In 1972 werd er een nieuwe wijnmakerij ontworpen door architect Ugo della Piana, een inwoner van dit noordelijke gebied van Piemonte. De wijnmakerij werd gebouwd in de buurt van de stad Alba, waar de hoofdkantoren van Prunotto vandaag de dag nog steeds gevestigd zijn.
De familie Antinori raakte voor het eerst betrokken bij de Prunotto wijnmakerij in 1989, aanvankelijk voor de distributie en vervolgens in 1994, toen de gebroeders Colla besloten met pensioen te gaan, namen ze de productie over met behoud van de uitstekende kwaliteitsnormen die Alfredo Prunotto met succes had bereikt.
De productiefilosofie van de wijnmakerij, altijd met veel aandacht voor details en een diepe passie voor wijn, bracht Prunotto en de familie Antinori samen om een nieuwe uitdaging aan te gaan: het verkennen en ontwikkelen van het potentieel van dit nieuwe terroir waar zowel lokale als internationale variëteiten de opmerkelijke territoriale identiteit van het gebied tot uitdrukking kunnen brengen.
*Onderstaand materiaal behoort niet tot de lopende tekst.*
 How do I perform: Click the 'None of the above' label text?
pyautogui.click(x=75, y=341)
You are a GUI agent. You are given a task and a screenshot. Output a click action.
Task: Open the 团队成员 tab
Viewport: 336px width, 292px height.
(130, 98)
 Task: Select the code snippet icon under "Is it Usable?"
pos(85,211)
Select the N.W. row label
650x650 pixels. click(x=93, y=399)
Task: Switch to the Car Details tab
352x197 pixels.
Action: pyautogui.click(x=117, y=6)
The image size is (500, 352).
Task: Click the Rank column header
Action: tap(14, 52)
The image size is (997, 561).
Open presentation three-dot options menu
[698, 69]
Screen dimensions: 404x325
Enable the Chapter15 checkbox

In 1990 kreeg dit project vorm toen Albiera Antinori, de oudste dochter van Marchese Piero Antinori, de persoonlijkheid van het wijnhuis verder definieerde door zich te concentreren op de wijngaarden: de eerste was de Bussia wijngaard, een van de meest prestigieuze in het Barolo gebied, gevolgd door Costamiòle in Agliano voor de productie van Nizza, en land in Calliano voor onderzoek en ontwikkeling voor de introductie van wijnstokken die nieuw zijn voor dit gebied, zoals Albarossa en Syrah.